You can slowly reduce smoking by increasing your time between cigarettes or how many cigarettes you smoke per day until you reach your desired quit date.
Nicotine replacement therapy, (NRT),
NRT uses small, precise doses to provide nicotine relief without the side effects of cigarettes. This will help you quit smoking.
You can buy NRT at pharmacies and supermarkets. It comes in patches, gum, oral and nasal sprays, as well as lozenges, tablets, and inhalers.
Mixing 2 forms of NRT together can be more effective in stopping you from smoking. You can try a patch that delivers a steady, slow dose of nicotine. Or you could use an NRT spray or gum that provides a quick, rapid release of nicotine to satisfy sudden cravings.
Discuss your options with your doctor and pharmacist to learn more about the best methods for you.
Recommendations for quitting smoking
Other medications that do not contain nicotine are available upon prescription from your doctor. They act by activating the nicotine receptors within your brain. These medicines can help you manage withdrawal symptoms by making it less pleasurable.
These medicines may not be suitable for everyone. Talk to your doctor or pharmacist about whether they might be right for you.
Support and counseling by professionals
Counselling and professional support can be helpful in helping you quit smoking. There are many services that can be provided, so make sure to speak with your trusted healthcare professional.
Psychological interventions could include cognitive behaviour therapy and mindfulness. Quitline offers free counselling and an internet chat service. It is available in all 50 states and territories.
Alternative ways to quit smoking are electronic cigarettes or vaping
People may try hypnotherapy or acupuncture to quit smoking.
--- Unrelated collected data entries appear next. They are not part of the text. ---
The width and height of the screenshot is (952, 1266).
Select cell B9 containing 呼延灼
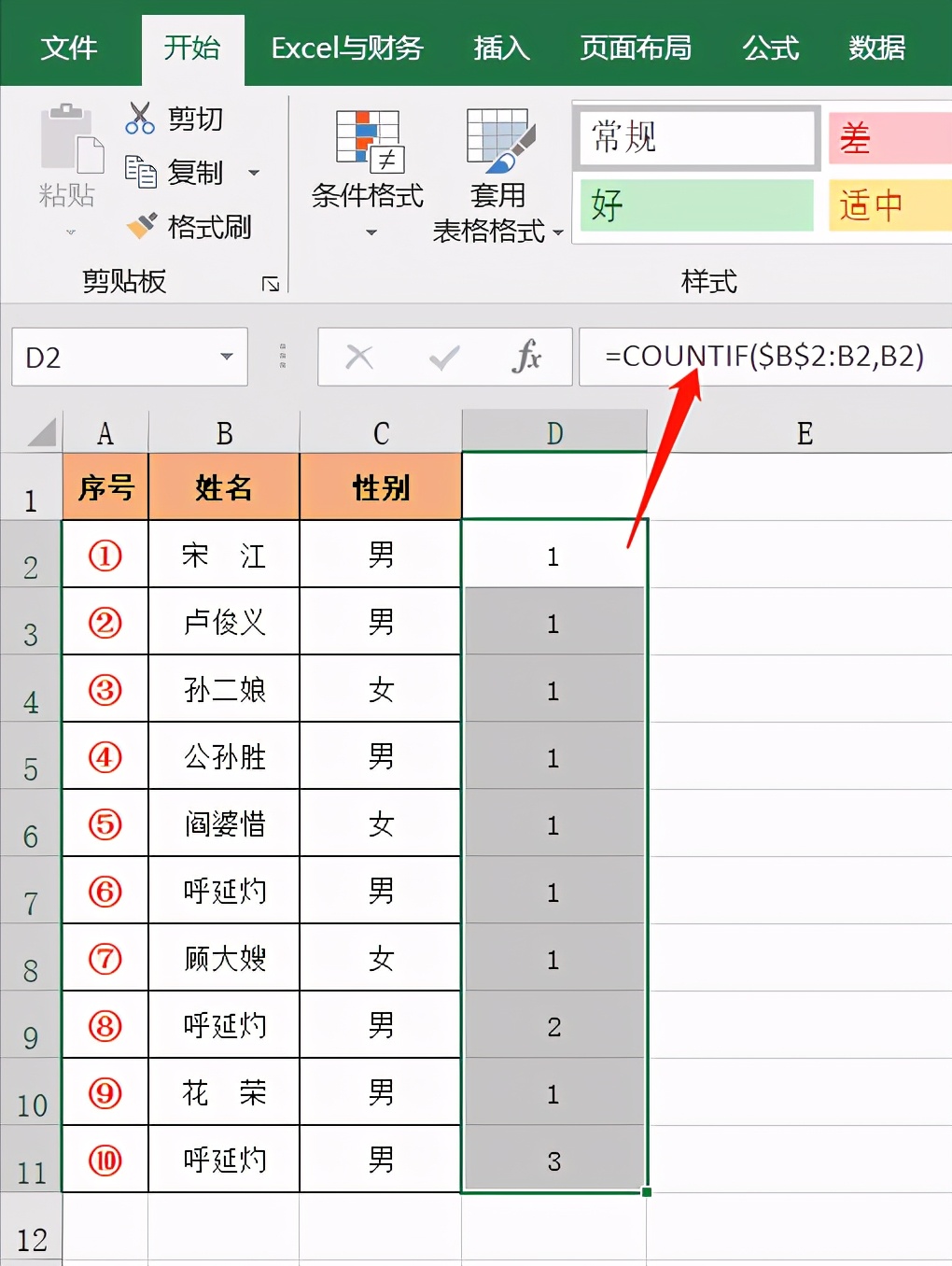223,1025
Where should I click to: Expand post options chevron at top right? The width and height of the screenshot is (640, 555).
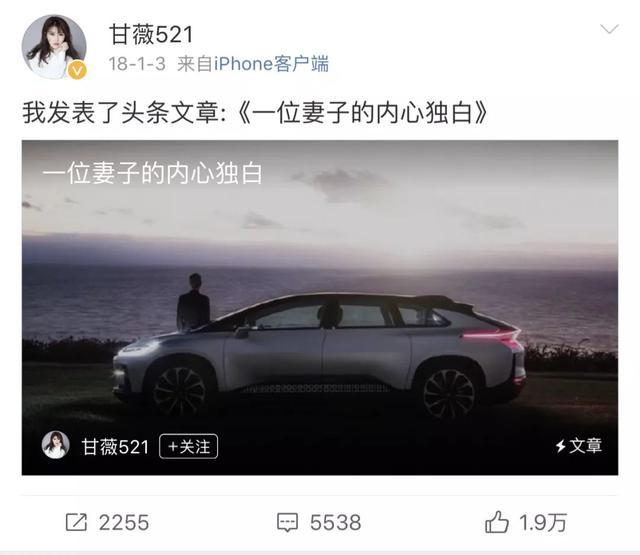609,29

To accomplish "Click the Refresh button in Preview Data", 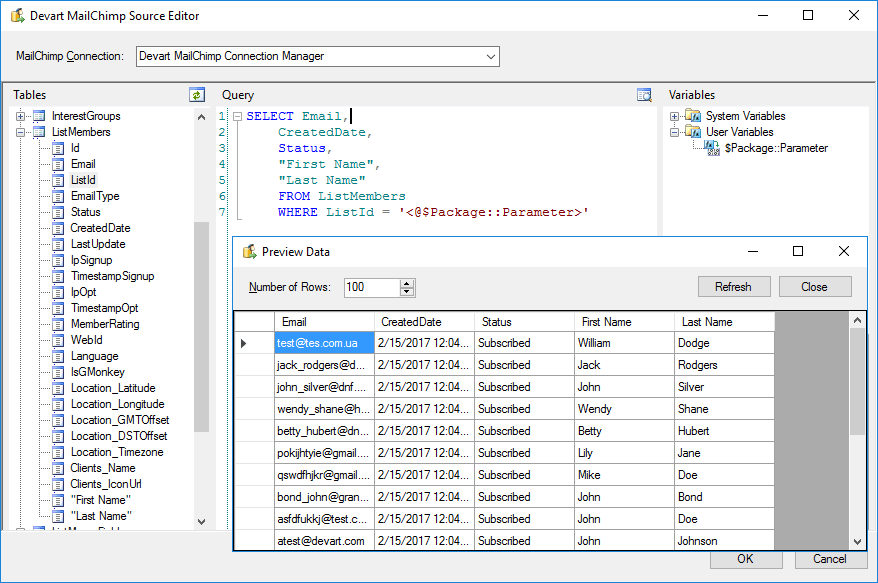I will pyautogui.click(x=734, y=286).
While there is no evidence to support these methods, some people find them useful when they are trying to quit.
Only Australians can purchase electronic cigarettes (e-cigarettes) or vaping. It is illegal to sell nicotine e-cigarettes or liquid nicotine without a prescription from a doctor.
Some evidence suggests that e-cigarettes can be effective in helping people quit smoking for short-term. But, it is not clear if they are effective in the long-term. It’s not known if they work as well as other nicotine replacement therapies (NRT). The heated vapour contains many harmful substances. However, because they are new products, it is not known what long-term effects will be.
What will it feel like to quit smoking?
Nicotine withdrawal can occur after you quit smoking. It can last for a few days or weeks. You may feel irritable, depressed, tense, irritable, or irritable, and you might also experience nausea, dizziness, dry mouth, dry throat, and nasal drip.
The first week can be the most difficult. You will feel better once your body has recovered from the addiction to smoking.
Although withdrawal can be difficult, there are some benefits to quitting smoking. For example, you may not cough as much and find it easier to exercise.
What can I do to quit smoking?
It can be difficult to quit smoking. It is possible to quit smoking by trying again and again.
If you do relapse and re-inhale, that’s perfectly normal. People who smoke often attempt to quit multiple times before eventually succeeding. Like any other skill, it takes time and practice before you master it. Keep trying.
Consider slip-ups and relapses as learning experiences. Ask yourself these questions:
What caused you to make a mistake?
Are you in a similar position? What are your options for quitting?
What can you do to manage your withdrawal symptoms
Are you following the instructions when you take prescription or NRT medications?
You will have to overcome cravings and triggers as you work towards quitting smoking. To be ready for your next smoking episode, it is crucial to identify your triggers. You can find more helpful tips at the Quit website.